Start of Block
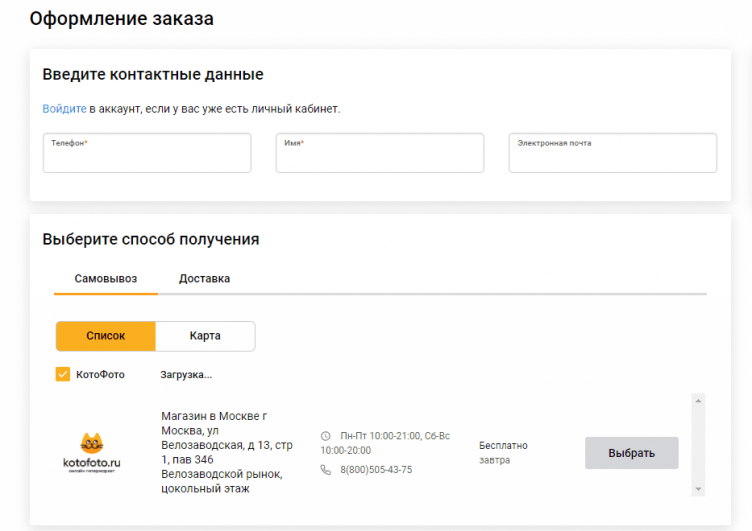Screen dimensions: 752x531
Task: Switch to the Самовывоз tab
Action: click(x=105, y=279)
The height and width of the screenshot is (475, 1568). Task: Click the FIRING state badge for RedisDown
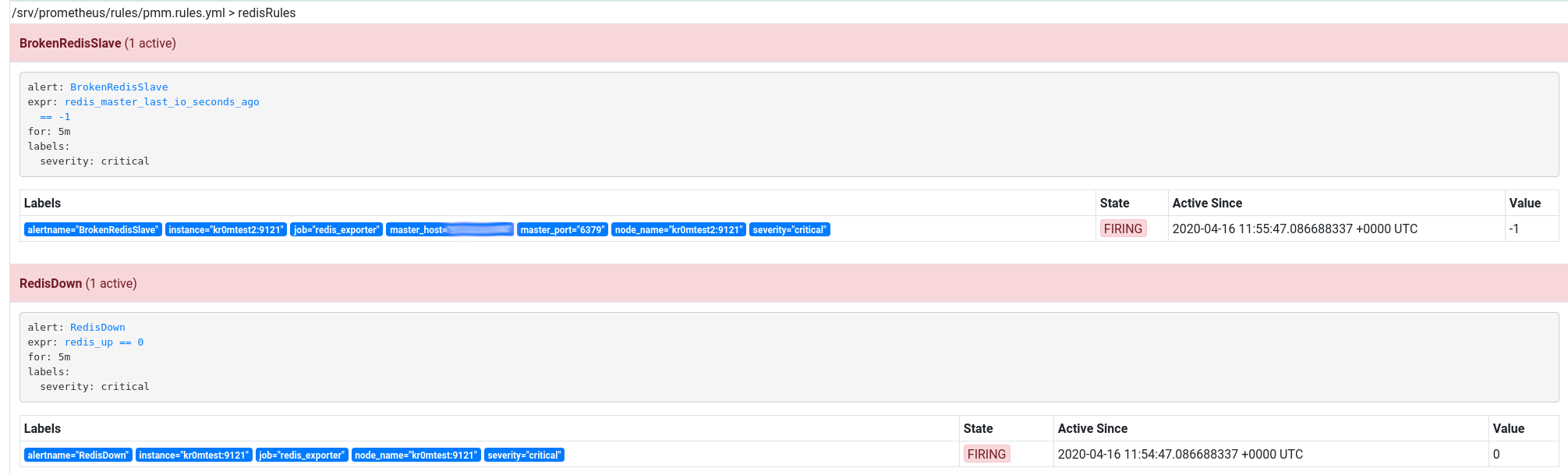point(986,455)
End of Block
Transcribe exactly the line that contains "The height and" and each line after it through the end of the listing. Leave out the pictures.

_RESPONSE TO THE EXERCISE_:
The height and width of the screenshot is (475, 1568). Task: Click the FIRING state badge for RedisDown
point(986,455)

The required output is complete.